--- WORK TO COMPLETE ---
**1)** Collect every line of the records that contains the word "This". Case counts.
**2)** Carry on the blog post about neo-Americanism from the point where it stops.

--- EXTRACT TO READ ---
** Start **

Monday, August 25, 2008

How long till the C.D.F. issues a Notification on neo-Americanism?

Also in yesterday’s Catholic Weekly were some extracts from the ‘Acton Lecture’ delivered by Rev. Fr. Robert A. Sirico at the Centre for Independent Studies. The report is not online yet, so I direct you to the speech itself:

Fr. Sirico is from the dreadful Acton Institute; I will not post a link here but you can find one at Fr. Zuhlsdorf’s blog. This Institute appears to advocate what I would call neo-Americanism, an updated form of Americanism that extends beyond the religious libertarianism of the original and attempts to incorporate economic libertarianism into Church social teaching.

The lecture begins fairly inoffensively, with “an assertion of two distinct realms: the temporal and the ecclesiastical. In this concept, both the law and the civil magistrate are to be respected, even prayed for.” ‘Distinct’ is the key word, and perfectly appropriate, though of course we must not go as far as to advocate the desirability of their separation as a principle:

That the State must be separated from the Church is a thesis absolutely false, a most pernicious error.

** End **

--- DATA EXTRACT ---
** Start **

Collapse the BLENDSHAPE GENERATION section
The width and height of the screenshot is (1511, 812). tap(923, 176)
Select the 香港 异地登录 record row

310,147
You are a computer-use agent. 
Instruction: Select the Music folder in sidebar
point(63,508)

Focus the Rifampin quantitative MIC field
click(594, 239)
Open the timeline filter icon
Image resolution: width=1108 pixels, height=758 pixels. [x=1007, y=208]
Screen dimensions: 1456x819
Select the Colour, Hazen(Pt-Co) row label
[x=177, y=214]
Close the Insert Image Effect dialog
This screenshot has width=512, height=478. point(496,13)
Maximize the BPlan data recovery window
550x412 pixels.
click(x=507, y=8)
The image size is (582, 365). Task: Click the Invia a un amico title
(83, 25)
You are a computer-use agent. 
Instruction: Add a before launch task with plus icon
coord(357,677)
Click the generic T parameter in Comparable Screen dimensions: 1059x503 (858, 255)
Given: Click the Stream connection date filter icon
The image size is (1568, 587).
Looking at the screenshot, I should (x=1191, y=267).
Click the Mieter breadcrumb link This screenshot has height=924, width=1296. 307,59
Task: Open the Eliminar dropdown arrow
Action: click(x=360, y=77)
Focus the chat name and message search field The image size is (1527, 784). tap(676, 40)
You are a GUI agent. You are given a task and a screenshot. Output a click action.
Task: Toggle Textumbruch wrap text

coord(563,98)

** End **

--- ANSWERS BELOW ---
**1)**
This screenshot has width=512, height=478. point(496,13)
Click the Mieter breadcrumb link This screenshot has height=924, width=1296. 307,59

**2)**
(St. Pius X, Vehementer Nos)
That is, the ideal is that the State as a person confesses Christ, and every person under the State confesses Christ, and therefore, since the two ‘perfect societies’ of Church and State overlap in their membership, they ought to be united in mutual concord and unanimity of action.

Fr. Sirico notes perceptively that “[w]hat is really at issue here is the problem of authority”, and identifies that “Christianity did not, however, see the origin of authority as lying in the state, and it did not see the state as the source of law, much less of morality”. Clearly God is the origin of authority and of law, and the State must acknowledge this authority, do God the homage that He is owed for delegating His authority, and makes its civil laws correspond to the Divine Law.

Indeed, the reliable Rev. Fr. Francis J. Connell C.SS.R. makes very clear that Church-State relations are actually a secondary issue:

In other words, the real point at issue is not the relation between the State and the Catholic Church but rather the relation between the State and Christ the King.
That is, union of Church and State follows from submission of State to its King, Christ.

So far, so good. And one could forgive Father’s rather strange, utilitarian notion of a Christian vision of

a society in which people leave old professions and adopt new ones,take on vocations as priests or nuns, become educated and advance within the culture, become merchants and capitalists who produce wealth
(my emphasis)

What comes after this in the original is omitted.